The Woodstock City Council has repealed its solicitation ordinance after free speech concerns by numerous civil rights agencies.
Woodstock’s ordinance barred soliciting paired with behaviors such as touching, following or blocking the way of someone while panhandling, walking in the road to get donations and using threatening language toward a solicited person, according to the ordinance.
The ordinance previously had addressed those behaviors under an aggressive panhandling ordinance, but the city changed it to include all solicitors in February.
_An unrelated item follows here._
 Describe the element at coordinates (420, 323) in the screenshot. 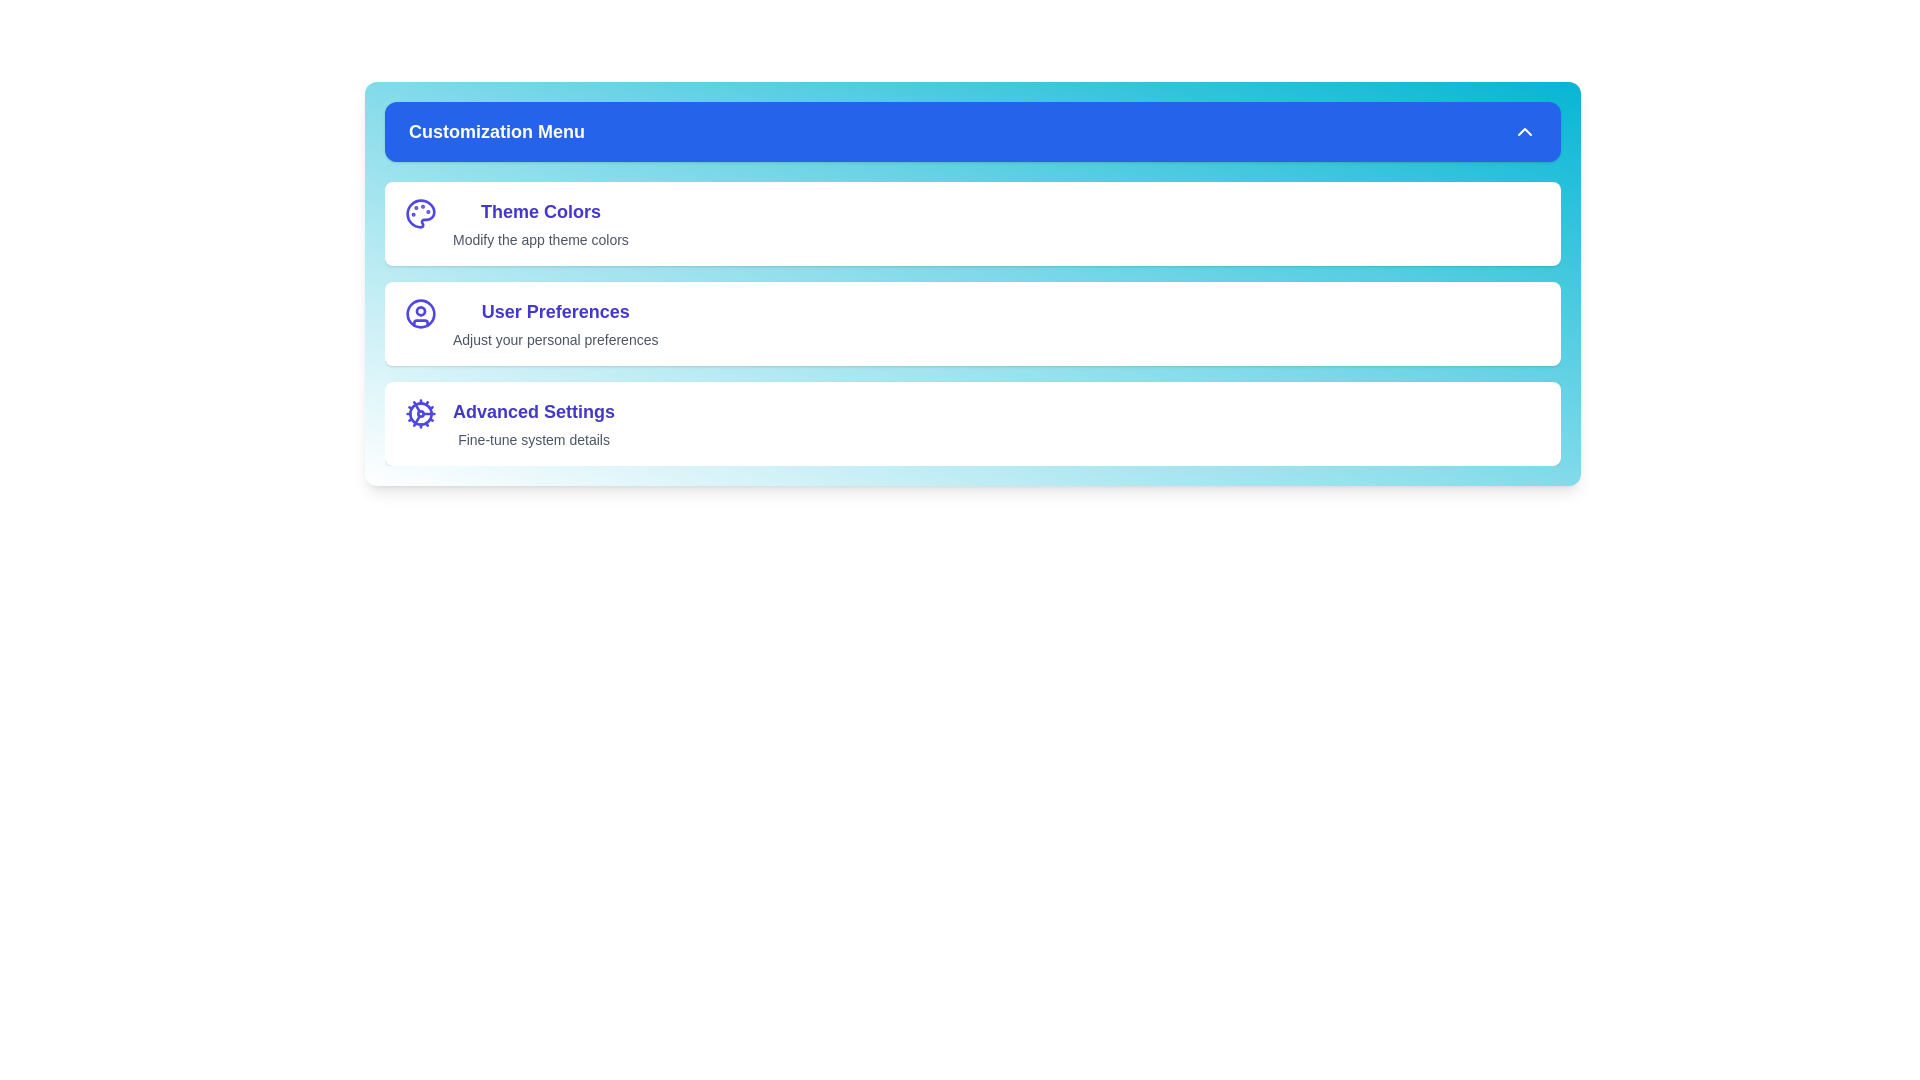

I see `the option User Preferences to reveal additional information` at that location.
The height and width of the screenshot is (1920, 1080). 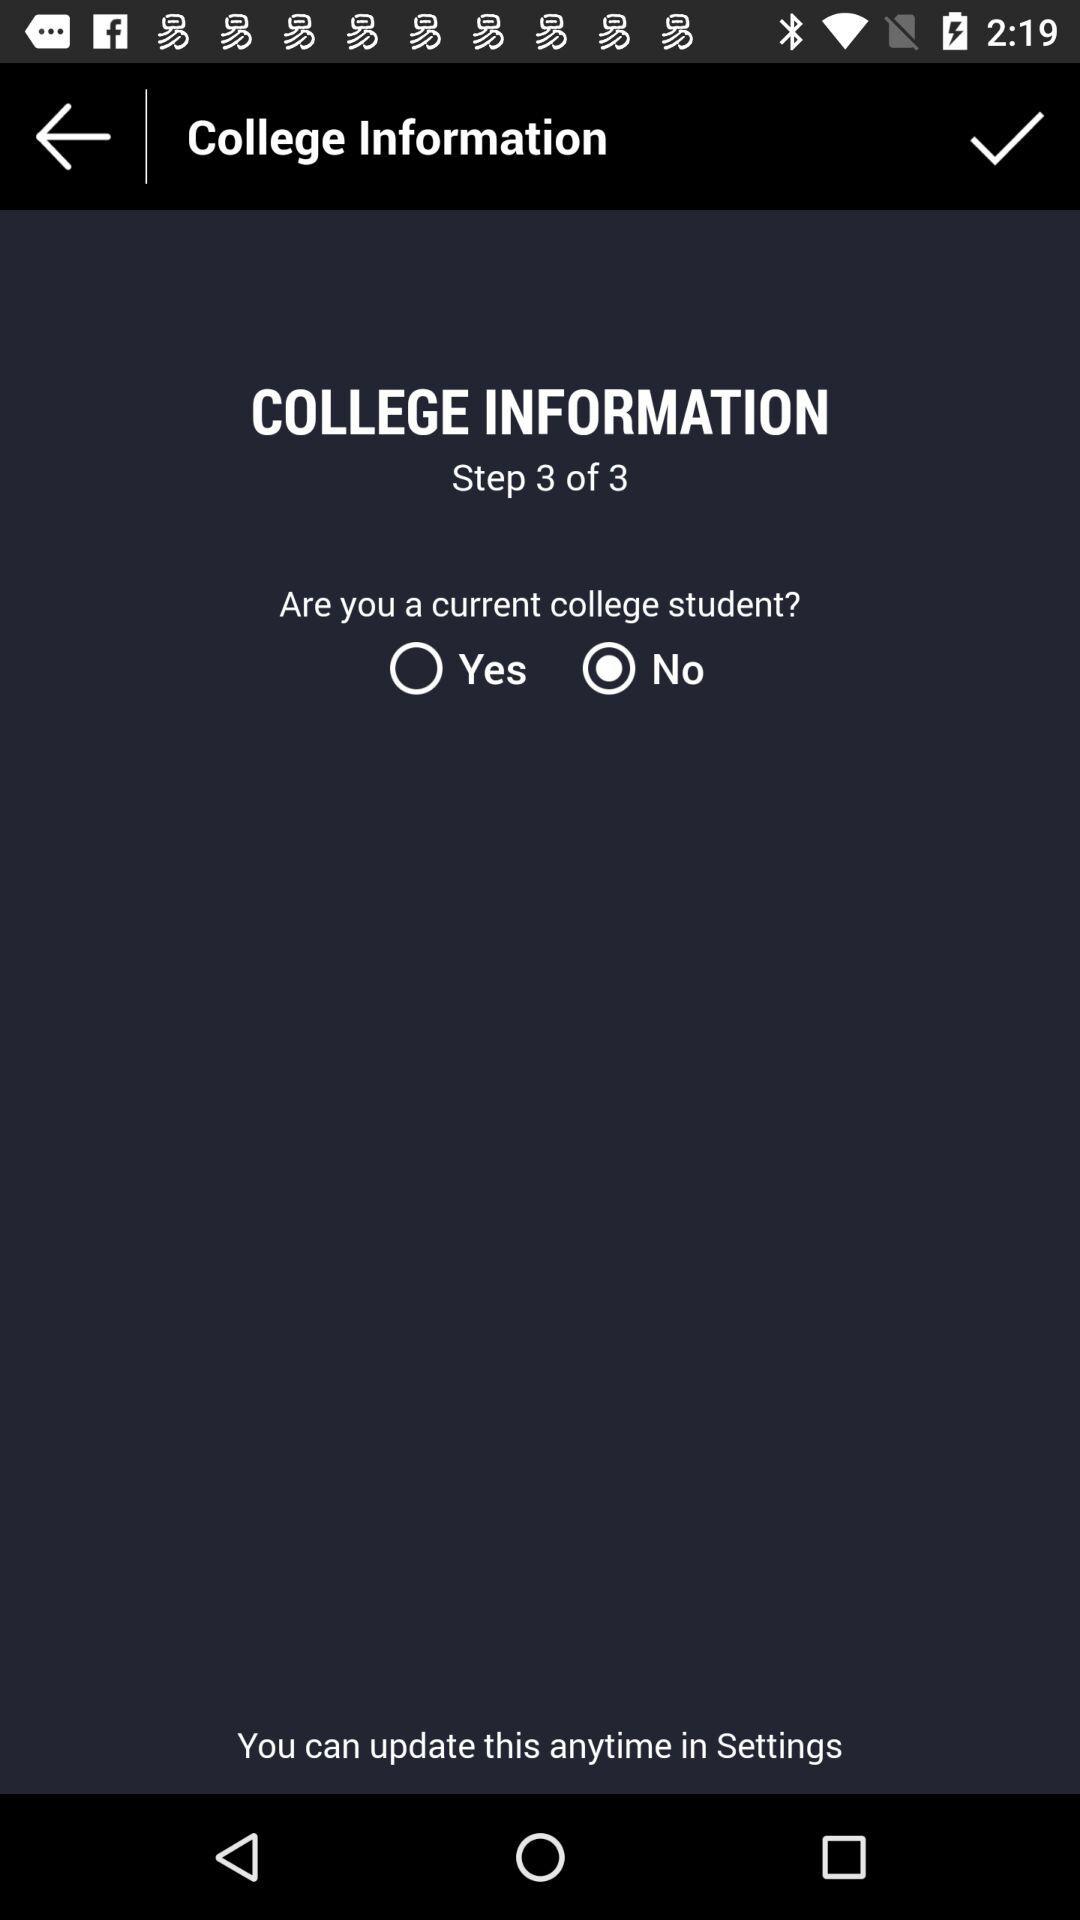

The change came after the American Civil Liberties Union of Illinois, Chicago Coalition for the Homeless and the National Law Center on Homelessness and Poverty warned numerous municipalities that aggressive panhandling ordinances were unconstitutional.
But the change wasn’t enough, according to a joint letter sent from those agencies to the city July 17.
The agencies argue that the ordinance is unconstitutional because it only applies to someone who “makes a request of any sort to another person,” which requires authorities to analyze what the person said to determine whether a violation occurred.
“That is, the officer has to determine whether the person is making a request or say, commenting on the weather, before issuing a citation,” wrote Amy Meek, senior staff attorney with the ACLU of Illinois. “This content-based distinction is not narrowly tailored to serve a legitimate governmental purpose, let alone a compelling one.”
Much of the described behavior such as touching another person without consent, following or threatening someone or blocking someone’s way can be regulated without creating rules about solicitation or speech, Meek wrote.
“Such conduct should be regulated according to whether it would put reasonable people in fear for their life or limb,” Meek wrote. “Not based on the content or purpose of constitutionally protected free speech.”
The City Council repealed the ordinance at its Aug. 6 meeting upon advice from city attorney Ruth Schlossberg.